My next house sitting experience was a little different. In fact, it wasn't even house sitting. It was apartment sitting. It wasn't just an apartment unit, it was the whole building.
At one point I had been subletting an apartment for a couple of friends who were out of town for the summer. While there, I met their supers who seemed to take a liking to me. They were a couple in their late twenties or early thirties.
When I moved out of that apartment into my own, it was in the building next door. And the super-wife was in one of my classes in university. They were wanting to go away at Christmas time for about two weeks. That year I decided to not go home for Christmas, and instead I would spend it in Sault Ste. Marie with the McQueens. The supers asked if I would house-sit for them, meaning I'd be the superintendent of this apartment building for about two weeks. I said I would.
When it rains, it pours.
At first, it snowed for days at a time. When you're taking care of an apartment, you have to stay on top of that. You have to shovel the walk ways, and salt them. If someone slips and falls, you're looking at a law suit. So, all notions of free time were buried under about three feet of snow.
Finally, on Christmas day the sun was out. There was not a cloud in the sky. I headed over to the McQueens to spend the day with them. When I got there, it turned out that Robin was sick. She had the flu. Not the stomach flu, but influenza. As I was shoveling all that snow it occurred to me that if I got sick I'd have to take care of the building whilst sick. I really didn't want to shovel all that snow while being sick. At this time, Norwalk was going around in a bad way. Lots of diseases to avoid. This was also the time SARS was running rampant.
So I spent the day trying not to get too close to Robin, trying not to pick up the flu. I figured that night "As long as I get a good night's sleep, it should all be good."
So I went to bed when I got home. At three thirty in the morning I woke up to the fire alarm. We had a pyromaniac living in the building at the time. This morning he rolled up a big ball of paper, threw it in the stairwell, and lit it on fire. Pretty soon the fire department was there putting the fire out. Everyone else could go back to bed, but noooooo not me. I was the super. I had to hang with the fire marshal and answer questions, etc. So, finally at about four thirty I got to bed.
How long do you think that lasted?
At about seven in the morning there came a knock at the door. I got up to answer it. It was a young boy, about 7 years old. He had locked himself out of the laundry room. So I had to let him back in.
On the walk towards the laundry room there was a puddle of dried up puke on the floor. Awwww nuts! Something else to clean up! And of course, cleaning that up got me worrying. "What if this is Norwalk puke? I might get sick! Then I can't take care of this building!" So I cleaned that up, and it was really gross.

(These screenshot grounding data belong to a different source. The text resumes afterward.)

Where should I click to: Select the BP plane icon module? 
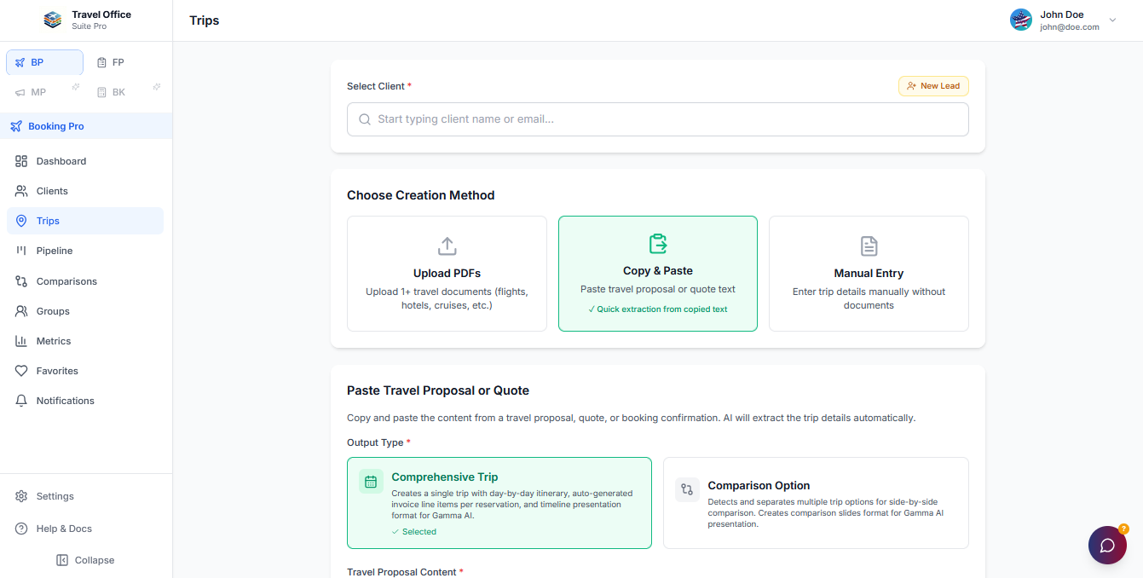click(43, 61)
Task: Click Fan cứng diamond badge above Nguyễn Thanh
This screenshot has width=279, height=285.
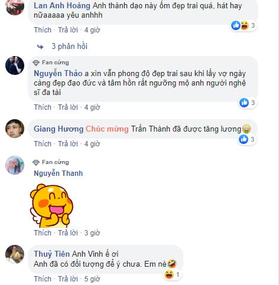Action: click(x=36, y=162)
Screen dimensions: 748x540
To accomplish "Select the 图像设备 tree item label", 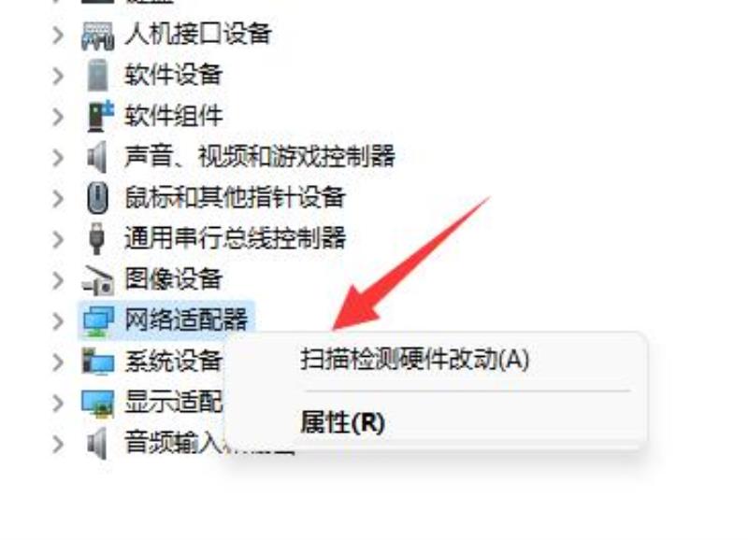I will (174, 278).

After that I went back to bed to try to sleep. Guess how long that lasted! That's right, maybe an hour. (For those of you unfamiliar with the sleep cycle, a cycle is 90 minutes. Not all sleep is the same. You need cycles of 90 minutes to get any benefits from sleep. And hour here and there doesn't really do anything for you.) So I answered the phone. It was the supers calling to check to see if it was all good.
After talking to them I decided I had had enough interruptions. Luckily my apartment building was next door. I walked back home, and took a snooze in my own bed, and slept well.
It all turned out alright in the end. I didn't get sick. There was little snow after that. The only other incident was that someone smashed a bottle in the entrance way on New Years Eve.